--- REQUIRED WORK ---
Update the forum post about passing a file handle to SearchIO, starting with "Can you pass" and going on through "if it works.", so that "file pointer" becomes "read position".
━━━━━ TEXT EXTRACT ━━━━━
[Bioperl-l] Bio::SearchIO::Writer::TextResultWriter is buggy

Fields, Christopher J cjfields at illinois.edu
Wed Mar 14 15:21:40 UTC 2012


Can you pass a file handle?  SearchIO accepts them using '-fh', but I have no idea if this would work.  See:

http://bytes.com/topic/perl/answers/497453-howto-share-filehandles-between-threads

The problem is whether this will be at the specific file point you need or whether the file pointer will be reset to the beginning.  According to the last answer there, if the variable is sharing scope it should work, but I haven't tried it out myself to be honest.  If you try that out let us know, I would be interested to see if it works.
━━━━━ EXTRACTED MATERIAL ━━━━━
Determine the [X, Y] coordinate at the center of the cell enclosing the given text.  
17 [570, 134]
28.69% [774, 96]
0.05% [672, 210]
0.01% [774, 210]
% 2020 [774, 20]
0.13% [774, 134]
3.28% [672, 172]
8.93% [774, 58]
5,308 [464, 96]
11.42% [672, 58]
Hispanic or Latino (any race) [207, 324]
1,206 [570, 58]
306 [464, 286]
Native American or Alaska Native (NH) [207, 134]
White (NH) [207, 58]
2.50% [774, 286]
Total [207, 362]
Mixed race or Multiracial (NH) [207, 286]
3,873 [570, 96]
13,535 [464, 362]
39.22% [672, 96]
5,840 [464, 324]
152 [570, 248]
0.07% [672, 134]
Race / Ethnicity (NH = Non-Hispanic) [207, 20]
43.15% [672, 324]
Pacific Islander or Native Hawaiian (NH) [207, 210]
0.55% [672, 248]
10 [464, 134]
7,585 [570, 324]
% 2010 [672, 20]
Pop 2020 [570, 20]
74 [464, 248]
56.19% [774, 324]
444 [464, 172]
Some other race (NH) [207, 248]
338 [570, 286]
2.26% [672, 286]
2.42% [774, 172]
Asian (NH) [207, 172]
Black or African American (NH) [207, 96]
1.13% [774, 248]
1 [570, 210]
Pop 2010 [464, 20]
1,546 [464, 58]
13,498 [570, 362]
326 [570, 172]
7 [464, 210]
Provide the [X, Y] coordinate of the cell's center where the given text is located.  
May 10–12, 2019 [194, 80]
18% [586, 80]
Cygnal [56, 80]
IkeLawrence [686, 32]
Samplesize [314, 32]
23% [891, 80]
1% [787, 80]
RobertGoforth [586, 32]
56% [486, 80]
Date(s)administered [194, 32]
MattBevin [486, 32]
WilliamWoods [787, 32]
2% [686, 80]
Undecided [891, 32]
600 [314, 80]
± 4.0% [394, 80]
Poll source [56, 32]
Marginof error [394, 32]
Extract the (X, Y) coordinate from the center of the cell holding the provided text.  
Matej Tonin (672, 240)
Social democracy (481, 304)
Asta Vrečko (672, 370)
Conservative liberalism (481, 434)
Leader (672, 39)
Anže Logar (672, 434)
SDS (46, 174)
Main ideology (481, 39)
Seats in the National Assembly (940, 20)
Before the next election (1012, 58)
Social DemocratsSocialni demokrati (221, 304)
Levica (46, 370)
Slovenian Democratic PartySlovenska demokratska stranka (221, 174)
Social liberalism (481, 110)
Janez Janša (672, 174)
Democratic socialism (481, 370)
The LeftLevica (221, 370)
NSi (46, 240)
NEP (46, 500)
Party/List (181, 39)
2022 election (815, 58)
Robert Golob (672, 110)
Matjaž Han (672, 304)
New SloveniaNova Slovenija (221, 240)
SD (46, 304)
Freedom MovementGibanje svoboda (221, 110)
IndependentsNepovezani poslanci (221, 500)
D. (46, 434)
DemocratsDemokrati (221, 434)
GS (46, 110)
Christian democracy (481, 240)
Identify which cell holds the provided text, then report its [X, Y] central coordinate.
━━━━━
--- CORRECT ANSWER ---
Can you pass a file handle?  SearchIO accepts them using '-fh', but I have no idea if this would work.  See:

http://bytes.com/topic/perl/answers/497453-howto-share-filehandles-between-threads

The problem is whether this will be at the specific file point you need or whether the read position will be reset to the beginning.  According to the last answer there, if the variable is sharing scope it should work, but I haven't tried it out myself to be honest.  If you try that out let us know, I would be interested to see if it works.